To be done = Write out each of the following records again, reproducing every line word for word and character for character.

Material for this exercise =

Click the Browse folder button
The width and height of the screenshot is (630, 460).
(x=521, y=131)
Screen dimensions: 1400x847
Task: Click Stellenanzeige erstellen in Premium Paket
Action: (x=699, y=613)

Result for this task =
Click the Browse folder button
The width and height of the screenshot is (630, 460).
(x=521, y=131)
Screen dimensions: 1400x847
Task: Click Stellenanzeige erstellen in Premium Paket
Action: (x=699, y=613)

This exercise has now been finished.